* YOUR OBJECTIVE *
Each line starting at the one that contains "How do I perform: Click the red" and ending at the one that contains "Task: Click the OK button to confirm mappings" must be returned exactly, and the rest of the listing is left out.
*** Opening of DATA SUPPLIED ***
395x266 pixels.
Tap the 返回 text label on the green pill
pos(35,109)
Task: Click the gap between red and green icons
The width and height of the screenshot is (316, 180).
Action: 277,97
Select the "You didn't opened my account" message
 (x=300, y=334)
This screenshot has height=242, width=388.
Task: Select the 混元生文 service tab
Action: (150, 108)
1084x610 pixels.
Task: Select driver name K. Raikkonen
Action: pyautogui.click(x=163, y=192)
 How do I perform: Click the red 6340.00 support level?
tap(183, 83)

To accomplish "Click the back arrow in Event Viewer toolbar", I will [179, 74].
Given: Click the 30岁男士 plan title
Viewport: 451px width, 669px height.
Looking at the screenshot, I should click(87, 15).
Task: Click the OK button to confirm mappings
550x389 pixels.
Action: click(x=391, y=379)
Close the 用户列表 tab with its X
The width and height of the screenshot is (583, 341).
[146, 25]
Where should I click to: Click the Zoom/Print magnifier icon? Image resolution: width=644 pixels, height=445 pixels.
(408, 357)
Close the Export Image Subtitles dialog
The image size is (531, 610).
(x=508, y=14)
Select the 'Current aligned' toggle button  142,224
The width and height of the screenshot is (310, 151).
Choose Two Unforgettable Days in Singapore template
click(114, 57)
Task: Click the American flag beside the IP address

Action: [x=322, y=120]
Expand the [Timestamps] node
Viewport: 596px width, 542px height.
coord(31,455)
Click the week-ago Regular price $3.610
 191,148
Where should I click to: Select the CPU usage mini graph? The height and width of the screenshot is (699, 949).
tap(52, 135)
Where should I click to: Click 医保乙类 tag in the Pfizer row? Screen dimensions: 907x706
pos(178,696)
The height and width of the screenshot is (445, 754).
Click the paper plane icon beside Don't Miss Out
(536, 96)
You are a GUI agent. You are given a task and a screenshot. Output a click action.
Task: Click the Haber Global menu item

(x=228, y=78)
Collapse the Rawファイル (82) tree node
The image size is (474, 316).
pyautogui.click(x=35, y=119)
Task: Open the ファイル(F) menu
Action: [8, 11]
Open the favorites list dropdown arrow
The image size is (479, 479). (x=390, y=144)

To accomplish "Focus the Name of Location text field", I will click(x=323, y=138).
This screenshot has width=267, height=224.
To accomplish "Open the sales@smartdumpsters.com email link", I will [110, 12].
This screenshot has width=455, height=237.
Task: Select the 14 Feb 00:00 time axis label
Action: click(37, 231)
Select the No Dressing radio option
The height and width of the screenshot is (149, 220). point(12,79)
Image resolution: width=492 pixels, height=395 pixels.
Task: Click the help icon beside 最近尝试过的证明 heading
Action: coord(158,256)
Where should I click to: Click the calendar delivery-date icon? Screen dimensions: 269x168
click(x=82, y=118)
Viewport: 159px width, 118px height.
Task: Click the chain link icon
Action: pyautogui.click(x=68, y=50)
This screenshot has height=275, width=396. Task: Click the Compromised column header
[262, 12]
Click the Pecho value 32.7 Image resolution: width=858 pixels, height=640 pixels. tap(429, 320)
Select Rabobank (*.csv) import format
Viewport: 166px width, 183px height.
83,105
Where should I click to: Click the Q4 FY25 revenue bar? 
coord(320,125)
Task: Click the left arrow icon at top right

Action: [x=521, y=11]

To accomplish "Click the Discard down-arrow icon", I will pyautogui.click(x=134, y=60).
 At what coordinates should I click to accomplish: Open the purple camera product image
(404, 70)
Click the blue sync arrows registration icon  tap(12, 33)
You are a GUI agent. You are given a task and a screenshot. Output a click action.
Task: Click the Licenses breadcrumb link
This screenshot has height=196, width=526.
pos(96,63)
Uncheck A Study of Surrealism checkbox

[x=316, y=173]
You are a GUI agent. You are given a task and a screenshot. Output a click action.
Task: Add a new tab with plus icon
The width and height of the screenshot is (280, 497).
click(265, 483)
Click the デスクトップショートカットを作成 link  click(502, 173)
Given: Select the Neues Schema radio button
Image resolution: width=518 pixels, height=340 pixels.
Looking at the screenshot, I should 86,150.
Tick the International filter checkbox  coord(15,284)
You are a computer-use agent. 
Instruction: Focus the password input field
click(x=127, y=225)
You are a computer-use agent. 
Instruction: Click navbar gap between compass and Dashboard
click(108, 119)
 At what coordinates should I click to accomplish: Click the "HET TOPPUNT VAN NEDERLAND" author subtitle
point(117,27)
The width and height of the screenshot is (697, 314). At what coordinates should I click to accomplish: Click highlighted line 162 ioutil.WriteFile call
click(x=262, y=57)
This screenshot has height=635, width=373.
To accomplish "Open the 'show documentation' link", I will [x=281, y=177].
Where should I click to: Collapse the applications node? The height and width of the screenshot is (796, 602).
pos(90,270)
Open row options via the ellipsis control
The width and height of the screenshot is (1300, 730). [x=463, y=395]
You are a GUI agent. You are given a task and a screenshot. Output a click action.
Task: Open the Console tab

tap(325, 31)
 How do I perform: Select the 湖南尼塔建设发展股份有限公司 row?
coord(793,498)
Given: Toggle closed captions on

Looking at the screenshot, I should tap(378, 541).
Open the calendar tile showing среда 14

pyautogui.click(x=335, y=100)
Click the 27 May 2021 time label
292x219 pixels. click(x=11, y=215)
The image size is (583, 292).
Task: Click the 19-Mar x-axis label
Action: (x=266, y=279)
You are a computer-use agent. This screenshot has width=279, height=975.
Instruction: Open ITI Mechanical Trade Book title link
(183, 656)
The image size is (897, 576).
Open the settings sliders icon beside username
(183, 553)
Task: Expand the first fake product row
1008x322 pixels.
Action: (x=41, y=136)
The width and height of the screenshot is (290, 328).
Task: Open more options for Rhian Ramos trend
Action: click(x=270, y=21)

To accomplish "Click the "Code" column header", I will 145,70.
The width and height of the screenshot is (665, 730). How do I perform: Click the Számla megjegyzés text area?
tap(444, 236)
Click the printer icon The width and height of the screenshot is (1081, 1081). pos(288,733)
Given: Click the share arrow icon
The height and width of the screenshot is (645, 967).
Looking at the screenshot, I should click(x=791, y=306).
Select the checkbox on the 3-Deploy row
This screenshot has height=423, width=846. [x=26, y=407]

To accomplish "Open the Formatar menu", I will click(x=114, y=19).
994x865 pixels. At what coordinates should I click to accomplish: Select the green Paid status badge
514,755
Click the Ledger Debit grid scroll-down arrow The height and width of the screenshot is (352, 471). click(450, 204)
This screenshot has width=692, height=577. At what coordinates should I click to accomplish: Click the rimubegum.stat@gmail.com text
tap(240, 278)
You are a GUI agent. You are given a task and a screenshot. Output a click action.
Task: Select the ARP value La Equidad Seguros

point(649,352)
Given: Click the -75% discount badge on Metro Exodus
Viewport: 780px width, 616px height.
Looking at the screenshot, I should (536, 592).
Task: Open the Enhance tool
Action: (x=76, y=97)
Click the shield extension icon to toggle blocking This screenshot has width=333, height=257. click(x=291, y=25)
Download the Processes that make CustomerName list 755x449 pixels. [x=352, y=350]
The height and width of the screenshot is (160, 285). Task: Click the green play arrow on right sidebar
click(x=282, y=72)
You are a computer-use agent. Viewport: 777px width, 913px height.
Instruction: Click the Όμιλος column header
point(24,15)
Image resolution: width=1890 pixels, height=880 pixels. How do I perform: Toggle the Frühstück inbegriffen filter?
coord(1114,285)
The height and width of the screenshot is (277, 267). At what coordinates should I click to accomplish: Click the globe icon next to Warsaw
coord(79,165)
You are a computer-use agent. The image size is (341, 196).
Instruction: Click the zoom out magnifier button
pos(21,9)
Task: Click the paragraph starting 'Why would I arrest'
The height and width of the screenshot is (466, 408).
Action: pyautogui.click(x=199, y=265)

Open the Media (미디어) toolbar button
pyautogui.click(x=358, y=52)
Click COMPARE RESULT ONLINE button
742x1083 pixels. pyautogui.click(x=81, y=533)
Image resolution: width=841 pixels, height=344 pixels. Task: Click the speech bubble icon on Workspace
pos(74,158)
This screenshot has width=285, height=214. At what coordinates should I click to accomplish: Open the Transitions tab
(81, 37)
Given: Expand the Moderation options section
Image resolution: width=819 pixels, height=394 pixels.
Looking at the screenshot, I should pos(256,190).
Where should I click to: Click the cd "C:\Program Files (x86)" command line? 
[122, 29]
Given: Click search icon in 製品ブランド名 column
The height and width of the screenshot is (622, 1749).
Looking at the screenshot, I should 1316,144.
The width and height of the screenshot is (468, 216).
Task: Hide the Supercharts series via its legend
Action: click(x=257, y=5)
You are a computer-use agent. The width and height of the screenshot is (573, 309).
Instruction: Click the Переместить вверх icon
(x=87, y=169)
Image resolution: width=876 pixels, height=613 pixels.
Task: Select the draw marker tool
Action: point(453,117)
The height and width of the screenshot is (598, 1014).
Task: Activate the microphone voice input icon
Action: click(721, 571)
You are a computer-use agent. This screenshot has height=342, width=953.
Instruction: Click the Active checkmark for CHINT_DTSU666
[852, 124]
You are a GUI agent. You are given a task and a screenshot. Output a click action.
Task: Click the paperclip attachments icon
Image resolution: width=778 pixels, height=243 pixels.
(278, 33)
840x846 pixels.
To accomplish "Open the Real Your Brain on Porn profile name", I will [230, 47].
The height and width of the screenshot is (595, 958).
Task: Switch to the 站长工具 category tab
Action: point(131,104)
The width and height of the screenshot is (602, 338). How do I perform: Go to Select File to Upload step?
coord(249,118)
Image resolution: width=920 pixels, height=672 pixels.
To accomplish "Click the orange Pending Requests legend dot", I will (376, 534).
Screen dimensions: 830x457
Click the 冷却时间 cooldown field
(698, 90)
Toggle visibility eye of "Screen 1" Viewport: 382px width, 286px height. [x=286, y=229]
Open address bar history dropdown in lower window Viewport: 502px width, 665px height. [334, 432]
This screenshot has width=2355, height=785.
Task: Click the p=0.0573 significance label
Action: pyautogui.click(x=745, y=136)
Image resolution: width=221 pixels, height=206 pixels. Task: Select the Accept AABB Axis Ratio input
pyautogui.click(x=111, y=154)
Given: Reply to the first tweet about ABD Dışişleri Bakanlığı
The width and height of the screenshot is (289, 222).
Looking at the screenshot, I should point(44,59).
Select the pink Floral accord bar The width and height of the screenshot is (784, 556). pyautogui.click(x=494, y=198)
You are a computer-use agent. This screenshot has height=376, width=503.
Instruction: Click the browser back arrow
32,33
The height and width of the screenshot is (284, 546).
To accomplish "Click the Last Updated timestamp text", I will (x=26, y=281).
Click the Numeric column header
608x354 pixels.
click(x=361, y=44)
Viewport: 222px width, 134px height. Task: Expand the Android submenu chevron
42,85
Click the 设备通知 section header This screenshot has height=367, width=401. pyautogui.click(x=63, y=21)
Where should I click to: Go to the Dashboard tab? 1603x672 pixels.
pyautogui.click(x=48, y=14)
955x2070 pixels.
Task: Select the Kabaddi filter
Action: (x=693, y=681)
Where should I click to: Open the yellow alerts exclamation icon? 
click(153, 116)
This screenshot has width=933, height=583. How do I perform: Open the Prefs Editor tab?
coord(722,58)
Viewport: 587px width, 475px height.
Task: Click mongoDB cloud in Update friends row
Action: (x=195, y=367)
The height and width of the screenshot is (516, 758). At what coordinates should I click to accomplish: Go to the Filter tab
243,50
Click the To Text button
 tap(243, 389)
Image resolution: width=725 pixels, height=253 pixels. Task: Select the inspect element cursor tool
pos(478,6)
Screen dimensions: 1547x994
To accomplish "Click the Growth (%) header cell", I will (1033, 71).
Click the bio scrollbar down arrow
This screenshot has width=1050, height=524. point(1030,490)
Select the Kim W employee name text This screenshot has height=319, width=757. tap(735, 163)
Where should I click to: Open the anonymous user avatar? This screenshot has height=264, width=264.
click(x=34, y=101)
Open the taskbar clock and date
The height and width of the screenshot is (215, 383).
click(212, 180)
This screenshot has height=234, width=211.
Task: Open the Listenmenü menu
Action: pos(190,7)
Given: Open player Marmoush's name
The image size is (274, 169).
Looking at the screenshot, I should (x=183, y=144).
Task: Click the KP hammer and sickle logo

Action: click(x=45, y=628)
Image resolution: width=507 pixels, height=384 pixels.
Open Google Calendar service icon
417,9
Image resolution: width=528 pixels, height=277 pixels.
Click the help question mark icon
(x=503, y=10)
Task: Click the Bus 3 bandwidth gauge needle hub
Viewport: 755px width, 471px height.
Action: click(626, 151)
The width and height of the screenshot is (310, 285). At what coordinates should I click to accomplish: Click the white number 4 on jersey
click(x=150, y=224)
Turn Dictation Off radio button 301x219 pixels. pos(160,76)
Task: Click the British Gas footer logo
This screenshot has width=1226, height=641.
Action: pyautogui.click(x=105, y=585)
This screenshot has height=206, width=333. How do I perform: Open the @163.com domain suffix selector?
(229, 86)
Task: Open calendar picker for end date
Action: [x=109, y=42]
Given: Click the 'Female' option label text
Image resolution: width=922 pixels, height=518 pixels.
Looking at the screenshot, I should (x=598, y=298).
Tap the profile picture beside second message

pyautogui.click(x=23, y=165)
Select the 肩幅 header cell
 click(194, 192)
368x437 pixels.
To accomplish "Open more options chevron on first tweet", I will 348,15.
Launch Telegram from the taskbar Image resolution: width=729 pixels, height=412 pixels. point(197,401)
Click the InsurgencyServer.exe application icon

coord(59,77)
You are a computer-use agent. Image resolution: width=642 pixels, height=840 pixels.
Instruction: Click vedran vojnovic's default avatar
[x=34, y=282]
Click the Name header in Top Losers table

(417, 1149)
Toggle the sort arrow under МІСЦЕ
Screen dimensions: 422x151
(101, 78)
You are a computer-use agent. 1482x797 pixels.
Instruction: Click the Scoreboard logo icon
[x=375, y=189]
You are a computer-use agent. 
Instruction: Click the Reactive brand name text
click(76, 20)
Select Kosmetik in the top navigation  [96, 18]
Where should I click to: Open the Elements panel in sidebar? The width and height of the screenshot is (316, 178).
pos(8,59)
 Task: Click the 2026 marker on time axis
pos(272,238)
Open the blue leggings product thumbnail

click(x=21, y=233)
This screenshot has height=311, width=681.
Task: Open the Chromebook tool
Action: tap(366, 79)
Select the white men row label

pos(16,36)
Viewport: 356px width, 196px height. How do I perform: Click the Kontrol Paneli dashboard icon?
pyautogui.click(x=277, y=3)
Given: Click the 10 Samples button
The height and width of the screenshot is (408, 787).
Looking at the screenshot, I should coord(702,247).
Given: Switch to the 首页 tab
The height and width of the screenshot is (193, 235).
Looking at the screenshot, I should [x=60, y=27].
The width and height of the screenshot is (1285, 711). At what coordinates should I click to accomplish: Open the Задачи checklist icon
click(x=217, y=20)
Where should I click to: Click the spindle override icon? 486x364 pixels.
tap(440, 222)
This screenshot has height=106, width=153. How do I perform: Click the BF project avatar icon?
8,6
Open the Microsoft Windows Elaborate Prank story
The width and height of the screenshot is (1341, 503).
*** Close of DATA SUPPLIED ***
* ANSWER SECTION *
 How do I perform: Click the red 6340.00 support level?
tap(183, 83)

To accomplish "Click the back arrow in Event Viewer toolbar", I will [179, 74].
Given: Click the 30岁男士 plan title
Viewport: 451px width, 669px height.
Looking at the screenshot, I should click(87, 15).
Task: Click the OK button to confirm mappings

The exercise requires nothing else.